Thanks to Christopher for the writing, Frida for her honest comments and advice, the BBC for the broadcast and, of course, ICE for keeping us in the loop.
David
I can identify with this. In November 1979 i met Frida and Agnetha. I was taken back to the Green room at Wembley Arena. I was lucky enough to be able to talk freely with them. Agnetha was my “idol” who i identified with, removed, lost in many ways lonely. Frida on the other hand was so “warm”, she sent me a letter which i still read to this day, at the top of the page is a “image” of a bird with Frida`s head on it…..it explains her plans for the coming year (1980)…..This was a huge part of my life…in many ways it shaped my future.

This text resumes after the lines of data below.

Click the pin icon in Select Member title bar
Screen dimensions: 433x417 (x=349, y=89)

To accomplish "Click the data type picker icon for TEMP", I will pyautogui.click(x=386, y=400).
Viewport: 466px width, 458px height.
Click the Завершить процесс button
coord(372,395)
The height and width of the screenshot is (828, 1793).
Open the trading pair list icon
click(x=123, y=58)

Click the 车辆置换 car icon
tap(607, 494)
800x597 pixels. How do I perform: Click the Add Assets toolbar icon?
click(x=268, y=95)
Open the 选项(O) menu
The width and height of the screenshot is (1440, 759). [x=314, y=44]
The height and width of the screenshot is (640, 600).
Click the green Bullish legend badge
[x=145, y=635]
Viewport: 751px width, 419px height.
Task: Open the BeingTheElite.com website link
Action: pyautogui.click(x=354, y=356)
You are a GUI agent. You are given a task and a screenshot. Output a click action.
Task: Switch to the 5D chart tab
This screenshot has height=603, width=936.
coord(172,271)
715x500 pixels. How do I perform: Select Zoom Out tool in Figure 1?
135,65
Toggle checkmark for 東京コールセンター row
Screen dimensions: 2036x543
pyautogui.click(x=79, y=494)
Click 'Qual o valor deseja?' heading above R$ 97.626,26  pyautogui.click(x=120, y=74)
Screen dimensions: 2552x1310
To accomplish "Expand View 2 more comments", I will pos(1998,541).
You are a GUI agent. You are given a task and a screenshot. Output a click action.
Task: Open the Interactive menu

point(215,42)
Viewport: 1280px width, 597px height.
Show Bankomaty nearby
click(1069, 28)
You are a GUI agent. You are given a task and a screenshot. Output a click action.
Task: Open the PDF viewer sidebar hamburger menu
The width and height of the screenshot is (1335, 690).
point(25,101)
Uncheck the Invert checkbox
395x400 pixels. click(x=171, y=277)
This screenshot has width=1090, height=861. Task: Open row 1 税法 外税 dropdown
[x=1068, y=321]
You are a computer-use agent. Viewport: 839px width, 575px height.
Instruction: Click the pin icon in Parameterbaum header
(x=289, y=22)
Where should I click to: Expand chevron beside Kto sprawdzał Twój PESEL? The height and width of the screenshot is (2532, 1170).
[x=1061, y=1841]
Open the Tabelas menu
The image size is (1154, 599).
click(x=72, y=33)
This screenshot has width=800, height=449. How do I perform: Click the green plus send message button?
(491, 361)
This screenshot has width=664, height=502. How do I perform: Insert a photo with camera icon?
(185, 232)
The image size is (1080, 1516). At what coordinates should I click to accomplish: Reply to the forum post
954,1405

Must agree this was a beautiful piece of writing and very much captured so many aspects of my own life and thoughts (in relation to the wonderful Frida and her work, both with Abba and solo – loved the use of Ensam songs during the piece) it was like going back in time and experiencing all those wonderful feelings when a new song was released, the excitement of the first hearing of it on the radio before it was released etc.
The genuine love for Frida’s voice and personality comes flowing from the text and beautifully explains the effect she had in many ways on Christopher’s life. It was also extremely touching to learn how their lives became connected in a real way and the compassion they had for each other’s difficult situations. It was refreshing to see a piece about fame that was not about the glamour and glitz of it all, but rather the humanity that we all share famous or otherwise.
The piece has so many beautiful thoughts and emotions within it that it
perfectly reflects the beauty and emotion of the song itself. It’s an inspiring piece and made me feel very warm and grateful for the way in which, because of my own love for Frida and for Abba’s music, I can understand and associate with many additional layers of the story that perhaps the average BBC listener will not associate with quite so strongly.
I hope this gets many listens on iPlayer and great feedback from its audience.
RJS
I have just listened to this play on iplayer……….it blew me away….I feel very moved.
I have a question…..do we people from ICETHESITE ever get round to meeting-up?
Kevin
No Cristopher – I WAS THE ANGRIER PERSON ABOUT THOSE DAMN JIM’LL FIX IT GIRLS!! ;0)
A very funny piece I thought.
I enjoyed listening to this very much. And how nice to see all the hugely positive comments on here from those that feel the same. I thought Frida came across wonderfully, and Christopher told his story in a way that was both entertaining and very moving. I cried all the way through the last 15 minutes.
Just ‘found ‘ it on iplayer. Beautiful.
Great play – not what I expected at all. Frida came across as a person with such warmth and a sense of responsibility fro her fans.
Her comments regarding the obsessive fans and lonely people says much for why Agnetha and herself got fed up with their solo careers and I thought she phrased it very well without causing offense – I wonder how much some people will identify with what she said and allow her to live her life without a barrage of demands?
Both her words and Christopher’s regarding losing someone close really struck a chord with me.
If you’ve not heard it yet it’s so worth listening to.
@ Kevin Sullivan: Great idea! All ICE fans should come to San Francisco for a weekend! I’ll host! Can you imagine the fun?!?
Jim in SF
I happen to be going to San Fran from 21 to 27 April for a friends 50th.